When Eric Butterworth moved to Spotsylvania County four years ago, he began to research the 54th District where he lives.
Butterworth discovered that Del. Bobby Orrock, R–Caroline, had been in office since 1990 and had been reelected many times during his 30-plus years of service without even a challenge from the Democratic Party.
Eric Butterworth is challenging Republican Del. Bobby Orrock in the 54th district race.
“I always felt that was wrong,” Butterworth said. “We should have somebody else on the ballot even if the chances aren’t very good.”
Butterworth isn’t sure what his chances are this election cycle as the Democratic newcomer runs against Orrock for the seat that covers parts of Spotsylvania and Caroline counties.
But the Navy veteran and security director for the Lerner Corp.’s Washington, D.C., properties hopes that regardless of the outcome, he’ll have gained experience for a future in politics.
“It’s all new to me,” Butterworth said. “I’ve taken political classes and international relations classes. It’s always been something that I’ve liked. But because I’m a citizen of the United States, I have a right to run and that’s what put me here. But also with a vision on the future and not just for now.”
Butterworth may be facing an uphill battle challenging Orrock.
The past two Democratic challengers—Al Durante in 2017 and Neri Canahui–Ortiz in 2019—each received approximately 42 percent of the vote.
Butterworth, who lives along Harrison Road, said that a demographic shift in Spotsylvania County will eventually lead to a more realistic shot for Democrats in the district.
But Orrock, 65, said he’s been repeatedly elected over Democrats, independents and Republican primary challengers because of his track record of being a moderate who can work across the aisle and represent his constituents.

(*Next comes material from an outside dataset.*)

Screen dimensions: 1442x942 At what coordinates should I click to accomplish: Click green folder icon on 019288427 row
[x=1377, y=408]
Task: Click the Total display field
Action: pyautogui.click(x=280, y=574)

He noted that he established a nonpartisan Citizen’s Advisory Committee that doesn’t require its members to be registered voters.
“I have a two-year term limit and if I’m doing a good job folks can re-elect me, and if not, I’ve got every confidence they’ll choose someone else,” Orrock said. “I think that’s how the process should work. I don’t feel it is right that just because somebody has age and/or experience they’re no longer entitled to serve.”
Butterworth said three of his primary areas of concern are health care, infrastructure and education. He said that he doesn’t have health care coverage because it’s so expensive, even though he has a good job. He believes in Medicare for all.
He said he’s also concerned about the minimum wage and believes it should be tied to inflation. He said that even if it is raised to $15 an hour, another increase may be needed because the cost of living continues to rise.
“It’s necessary,” Butterworth said of an increase in minimum wage to $15 an hour. “But it’s such a jump that I think it’s going to take a long time for anybody to go back and look at raising it again.”
Orrock said getting Virginians back to work is his top initiative this campaign cycle. He recalled a recent visit to a restaurant and overhearing the manager speak to a prospective employee over the telephone.
He asked the manager if the caller was a potential new hire and was told that only one out of 10 callers seeking employment typically show up for interviews after making contact.
“She said this way they can say they scheduled [an interview] and check off that box with the [Virginia Employment Commission] and continue to receive benefits,” Orrock said.
Orrock added he hopes that ends soon. He said that President Franklin Roosevelt recognized that the key to getting the economy jump-started during the Great Depression was for Americans to get to work and “not give people the incentive to become dependent on the government and sit at home.”
“We’ve got to stop seeing almost every business that I ride around to looking for employees,” Orrock said. “We’ve got to create an economy where the people will go back to work. We’ve got to terminate this continuing forever unemployment situation where folks have an incentive to get a job versus continuing to be rewarded for not looking.”
Butterworth said another one of his goals if elected is to decrease the temperature of political rhetoric. He said Democrats and Republicans have become too hostile to one another in recent years.
Orrock has had to navigate a General Assembly that has been run by Democrats the past two years. There has also been a Democratic governor the past eight years.
That led Orrock to declare during a special session earlier this year that the state is no longer a democracy, but an autocracy. Butterworth said it may only feel that way to Orrock because he’s not accustomed to being in the minority.
Orrock noted that one bill he introduced regarding permissive legislation for local government was killed in subcommittee along a party-line vote without discussion. He said if historical trends continue, Republicans should pick up seats in the House this election.
“For over 50 years, whenever there’s been a Democrat in the White House, Republicans have picked up seats in the [Virginia] House,” Orrock said. “And whenever there has been a Republican in the White House, we have lost seats in the House. With a six-member differential, we only have to pick up six and we’re in the majority.”